Only the coolest amongst you will recognise where the quote from the title of this blog post is from (hint, the image below is a big clue). For the rest of you it will mean very little, other than the fact that for once in my life, my training is going to plan.
So far I have run 13 out of 13 of my planned training runs. That is right, I have not missed a single one yet.
“Big Woop” I here all of you runners who stick religiously to your training plans say. But for me, this is quite the achievement.
Under usual circumstances I write a detailed plan, set out with the best of intentions then after a week or so it goes right off the rails and I usually end up just writing yet another plan, to plan for where the first plan went wrong, then not sticking to the new one. Rinse and repeat and hey presto, you have pretty much summed up my approach to training over the last few years.
This time it seems very different. I have consistently trained through tiredness, heat, rain, niggling calves and ankles. I have gone out regardless, and I feel a lot better for it.
The idea or concept of consistency is a fascinating one. Whilst it is entirely logical that if you consistently do a thing over a long enough period you are bound to improve at it, for some reason it has taken me a VERY long time to come around to this idea.
I recently read Arnold Schwarzenegger’s autobiography. In that, he talks about how he convinced James Cameron to give him the role of the Terminator (which was originally supposed to have been played by OJ Simpson, believe it or not).
Arnold mentions to Cameron that the Terminator is an android (cybernetic organism to be precise) and as such, would not blink when firing off pistols, shotguns or automatic rifles. To add authenticity to the part, Cameron would need an actor who can train himself not to blink when shooting weapons. An actor who can condition his body not to do a thing which it naturally does to protect itself (eg blink when a very loud and very bright weapon is discharged close to the eyes, which are very delicate at the best of times).
Arnold goes on to say that he is uniquely qualified to train himself into this position, as it is just about reps (repetitions). He has lifted tonnes upon tonnes of weights, performing rep after rep to get the physique that took him to 7 Mr Olympia titles.
Firing a gun without blinking, argues Arnold, is exactly the same. So that is what he did. He went to the firing range and trained for months on end, firing all manner of different weapons until he could shoot these guns without blinking.
If you watch the Terminator movies closely, in the scenes when he is shooting weapons Arnold never blinks. It is such a subtle thing, but adds to the overall lore of the movie and helps the audience to realise just how deadly this android (cybernetic organism) really is. How unfeeling it is. How not human it is. How it cares about nothing but killing.
An actor blinking as he shot would make him look human. Arnold realised that this was no good, but also that there was only one way to train yourself to be able to shoot without blinking, and that was repetition and consistency.

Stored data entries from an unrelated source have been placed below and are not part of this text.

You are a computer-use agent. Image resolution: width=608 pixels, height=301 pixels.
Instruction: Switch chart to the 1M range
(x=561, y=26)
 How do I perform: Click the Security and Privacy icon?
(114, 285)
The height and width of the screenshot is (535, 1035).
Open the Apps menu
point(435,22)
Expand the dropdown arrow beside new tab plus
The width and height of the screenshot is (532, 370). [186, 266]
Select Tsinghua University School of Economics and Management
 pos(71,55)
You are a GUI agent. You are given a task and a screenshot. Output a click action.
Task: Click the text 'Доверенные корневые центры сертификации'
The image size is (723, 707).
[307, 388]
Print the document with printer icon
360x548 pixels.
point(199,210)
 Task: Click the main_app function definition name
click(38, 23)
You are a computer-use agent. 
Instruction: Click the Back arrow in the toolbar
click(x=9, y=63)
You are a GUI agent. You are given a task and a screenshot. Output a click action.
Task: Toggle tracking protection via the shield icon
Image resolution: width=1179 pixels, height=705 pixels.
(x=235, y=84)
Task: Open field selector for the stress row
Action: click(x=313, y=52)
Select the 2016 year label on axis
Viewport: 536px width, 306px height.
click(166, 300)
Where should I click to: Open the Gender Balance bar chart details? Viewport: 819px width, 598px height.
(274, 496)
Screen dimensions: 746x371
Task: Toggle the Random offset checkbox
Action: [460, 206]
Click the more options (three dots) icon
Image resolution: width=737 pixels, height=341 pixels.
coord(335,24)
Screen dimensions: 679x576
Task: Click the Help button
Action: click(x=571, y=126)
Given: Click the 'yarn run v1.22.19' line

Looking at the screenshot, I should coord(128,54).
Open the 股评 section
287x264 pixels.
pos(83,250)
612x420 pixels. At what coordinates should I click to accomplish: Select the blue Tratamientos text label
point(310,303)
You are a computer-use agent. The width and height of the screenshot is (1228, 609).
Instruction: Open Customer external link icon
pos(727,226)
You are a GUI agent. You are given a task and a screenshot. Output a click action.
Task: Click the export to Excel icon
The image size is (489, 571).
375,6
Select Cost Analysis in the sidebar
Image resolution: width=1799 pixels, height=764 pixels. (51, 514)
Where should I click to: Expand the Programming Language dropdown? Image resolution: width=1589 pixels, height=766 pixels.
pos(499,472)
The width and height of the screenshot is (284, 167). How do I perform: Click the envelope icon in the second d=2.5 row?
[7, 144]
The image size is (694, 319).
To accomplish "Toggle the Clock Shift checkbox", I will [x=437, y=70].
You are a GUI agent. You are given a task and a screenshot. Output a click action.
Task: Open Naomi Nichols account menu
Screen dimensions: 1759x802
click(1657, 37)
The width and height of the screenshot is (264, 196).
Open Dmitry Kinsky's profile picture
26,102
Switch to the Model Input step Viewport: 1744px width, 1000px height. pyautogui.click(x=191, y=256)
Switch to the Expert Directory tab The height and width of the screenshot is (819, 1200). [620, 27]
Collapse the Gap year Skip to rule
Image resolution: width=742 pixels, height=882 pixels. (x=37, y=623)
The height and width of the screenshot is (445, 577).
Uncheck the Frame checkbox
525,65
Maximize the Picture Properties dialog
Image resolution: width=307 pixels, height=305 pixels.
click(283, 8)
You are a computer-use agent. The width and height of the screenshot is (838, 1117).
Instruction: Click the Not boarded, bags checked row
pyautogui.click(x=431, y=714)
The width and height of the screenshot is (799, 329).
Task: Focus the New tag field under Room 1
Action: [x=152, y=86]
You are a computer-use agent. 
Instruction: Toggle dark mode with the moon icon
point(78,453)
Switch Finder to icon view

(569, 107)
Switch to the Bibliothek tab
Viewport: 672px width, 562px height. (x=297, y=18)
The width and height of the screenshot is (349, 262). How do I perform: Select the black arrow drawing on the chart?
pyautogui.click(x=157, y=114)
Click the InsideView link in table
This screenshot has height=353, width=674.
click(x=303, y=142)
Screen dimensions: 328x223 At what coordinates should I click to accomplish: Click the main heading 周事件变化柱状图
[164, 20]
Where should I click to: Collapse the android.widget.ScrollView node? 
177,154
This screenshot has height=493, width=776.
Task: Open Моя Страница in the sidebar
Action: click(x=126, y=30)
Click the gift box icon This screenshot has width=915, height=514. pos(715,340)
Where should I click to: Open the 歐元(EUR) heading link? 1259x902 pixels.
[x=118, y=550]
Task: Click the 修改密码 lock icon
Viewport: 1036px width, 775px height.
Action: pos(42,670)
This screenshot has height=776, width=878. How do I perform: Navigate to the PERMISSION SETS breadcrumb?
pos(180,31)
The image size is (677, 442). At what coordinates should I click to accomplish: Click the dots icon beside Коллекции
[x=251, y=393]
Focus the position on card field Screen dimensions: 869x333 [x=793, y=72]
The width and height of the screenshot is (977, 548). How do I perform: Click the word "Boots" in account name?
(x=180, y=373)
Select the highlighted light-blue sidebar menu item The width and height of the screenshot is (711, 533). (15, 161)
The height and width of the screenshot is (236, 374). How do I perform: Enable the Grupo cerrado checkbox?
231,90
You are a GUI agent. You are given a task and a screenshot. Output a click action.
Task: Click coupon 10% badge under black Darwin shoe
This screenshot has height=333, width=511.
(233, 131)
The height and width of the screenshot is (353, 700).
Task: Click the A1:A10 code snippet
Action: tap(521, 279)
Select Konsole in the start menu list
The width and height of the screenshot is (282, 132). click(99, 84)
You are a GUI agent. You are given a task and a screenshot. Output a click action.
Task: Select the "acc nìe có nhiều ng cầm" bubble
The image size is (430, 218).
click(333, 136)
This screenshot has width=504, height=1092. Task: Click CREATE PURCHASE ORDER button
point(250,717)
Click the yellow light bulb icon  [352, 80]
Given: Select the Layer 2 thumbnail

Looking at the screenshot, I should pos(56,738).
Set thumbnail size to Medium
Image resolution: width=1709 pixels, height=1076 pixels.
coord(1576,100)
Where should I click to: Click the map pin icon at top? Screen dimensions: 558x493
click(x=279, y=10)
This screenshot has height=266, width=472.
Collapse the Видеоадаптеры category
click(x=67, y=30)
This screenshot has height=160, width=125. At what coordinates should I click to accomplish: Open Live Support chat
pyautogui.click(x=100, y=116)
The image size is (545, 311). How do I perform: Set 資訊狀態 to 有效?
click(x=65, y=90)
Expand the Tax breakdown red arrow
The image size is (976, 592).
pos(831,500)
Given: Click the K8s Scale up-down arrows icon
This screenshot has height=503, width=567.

Whilst I absolutely love this story (Schwarzenegger is a bit of an idol for me) it also has direct correlation to my own training journey.
Have I ever really consistently applied myself to fitness training in the past? The answer to that is no. Have I ever just repped out my training runs. Rep after rep, run after run. No matter what, gone out and completed that run. Again, the answer is no.
For the first time in my athletic endeavours, the importance of just repetition and consistency is clearly obvious to me. The penny has finally dropped.
So here is to a further 17 weeks of consistent training. No missing any sessions. At all. For any reason. Consistent running. 5 times a week, every week, for 17 more weeks.
My body will adapt to this. I will get fitter. Only consistency and repetition will cause this to happen. And who knows, perhaps I will be able to not blink when the starting pistol sounds at 6am on the 7th November.